I think all these economic and business interests are just desperate for the old Republican party back and are trying to sculpt the Democrats into it because they were close enough already. Probably successfully. It's pretty bleak all around.

Also I'm sorry I can't leave it, but are you saying that the BLM "cohort" prefer trump in there? I'm not going to say that anyone is enthusiastic about Biden, but Trump encouraged beat downs across the country and threatened to march the military on these folks. (Would have done it too if it weren't for the woke liberal adjenda of General Mark Milley).

[–] mwguy@infosec.pub 2 points 8 months ago

It's odd to me that the reasoning given here and in the article for this problem for the Democrats is that they aren't acting Republican enough and they are too leftist.

For the most part the average Black voter doesn't identify as Liberal. And that makes sense when you think about it. The median Black voter is a rural or suburban 50+ year old who left the Republican Party because they endorsed the Southern Strategy, not because of conservative policy support. So being "more leftist" isn't really going to win more of the black vote. They're already winning the black vote that cares about "leftist" policies.

Also I'm sorry I can't leave it, but are you saying that the BLM "cohort" prefer trump in there? I'm not going to say that anyone is enthusiastic about Biden, but Trump encouraged beat downs across the country and threatened to march the military on these folks.

Added a highlight for the important part. The BLM cohort is not likely to vote for Trump this election. But they're also not likely to be energized to vote for Biden. And history shows us that unenthusiastic support leads to low turnout. And part of why they're so unenthusiastic is that the Dems ran the "Anti-BLM" ticket with Biden/Harris.

[–] Kwakigra@beehaw.org 18 points 8 months ago* (last edited 8 months ago) (1 children)

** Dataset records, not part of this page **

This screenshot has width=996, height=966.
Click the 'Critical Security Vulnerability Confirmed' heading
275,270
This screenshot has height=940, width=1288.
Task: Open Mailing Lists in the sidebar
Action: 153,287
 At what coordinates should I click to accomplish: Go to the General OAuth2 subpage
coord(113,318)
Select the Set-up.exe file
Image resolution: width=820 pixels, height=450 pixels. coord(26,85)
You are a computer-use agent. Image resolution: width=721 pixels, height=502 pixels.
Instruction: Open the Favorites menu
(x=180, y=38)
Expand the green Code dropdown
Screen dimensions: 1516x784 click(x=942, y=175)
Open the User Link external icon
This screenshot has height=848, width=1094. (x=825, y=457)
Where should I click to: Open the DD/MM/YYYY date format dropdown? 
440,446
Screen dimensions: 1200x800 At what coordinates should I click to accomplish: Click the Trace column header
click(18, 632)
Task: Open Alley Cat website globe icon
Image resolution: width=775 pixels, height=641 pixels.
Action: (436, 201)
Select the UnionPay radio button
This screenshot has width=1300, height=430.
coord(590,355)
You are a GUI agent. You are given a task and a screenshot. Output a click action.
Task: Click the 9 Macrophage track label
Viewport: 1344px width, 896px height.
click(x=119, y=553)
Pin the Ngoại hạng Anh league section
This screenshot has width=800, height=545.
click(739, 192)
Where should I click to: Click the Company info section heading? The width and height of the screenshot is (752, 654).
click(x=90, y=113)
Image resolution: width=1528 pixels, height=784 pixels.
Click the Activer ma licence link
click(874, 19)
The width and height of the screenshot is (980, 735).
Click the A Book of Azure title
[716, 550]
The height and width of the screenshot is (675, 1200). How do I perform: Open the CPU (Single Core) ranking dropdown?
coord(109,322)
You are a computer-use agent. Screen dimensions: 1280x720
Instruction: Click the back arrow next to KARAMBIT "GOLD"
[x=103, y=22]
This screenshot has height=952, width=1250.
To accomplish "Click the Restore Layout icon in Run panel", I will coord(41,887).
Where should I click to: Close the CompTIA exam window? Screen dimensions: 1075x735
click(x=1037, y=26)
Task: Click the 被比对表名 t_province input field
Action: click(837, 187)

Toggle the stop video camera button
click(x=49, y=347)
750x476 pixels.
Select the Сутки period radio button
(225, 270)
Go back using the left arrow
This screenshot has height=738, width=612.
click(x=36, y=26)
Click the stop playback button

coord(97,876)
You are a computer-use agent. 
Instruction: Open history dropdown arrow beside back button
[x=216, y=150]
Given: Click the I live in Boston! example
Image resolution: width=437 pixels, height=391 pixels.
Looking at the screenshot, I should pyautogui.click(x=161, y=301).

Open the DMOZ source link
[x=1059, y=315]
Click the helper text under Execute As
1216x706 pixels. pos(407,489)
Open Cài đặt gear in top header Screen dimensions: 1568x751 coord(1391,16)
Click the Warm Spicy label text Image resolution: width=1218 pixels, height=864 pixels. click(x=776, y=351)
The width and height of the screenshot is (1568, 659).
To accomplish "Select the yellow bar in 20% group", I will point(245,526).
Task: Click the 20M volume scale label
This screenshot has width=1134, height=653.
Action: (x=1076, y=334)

What is sad is that the people most capable of redirecting the party are also the least vulnerable to the consequences of losing elections to Republicans. They'll be fine. If they happen to get voted out, they can get a consultant job the next day and live a far easier lifestyle. No skin off their nose.

[–] pelotron@midwest.social 16 points 8 months ago (1 children)

I've never been polled. Fuck a poll.

[–] mwguy@infosec.pub 6 points 8 months ago (1 children)

This was Clinton's strategy when she lost to Trump.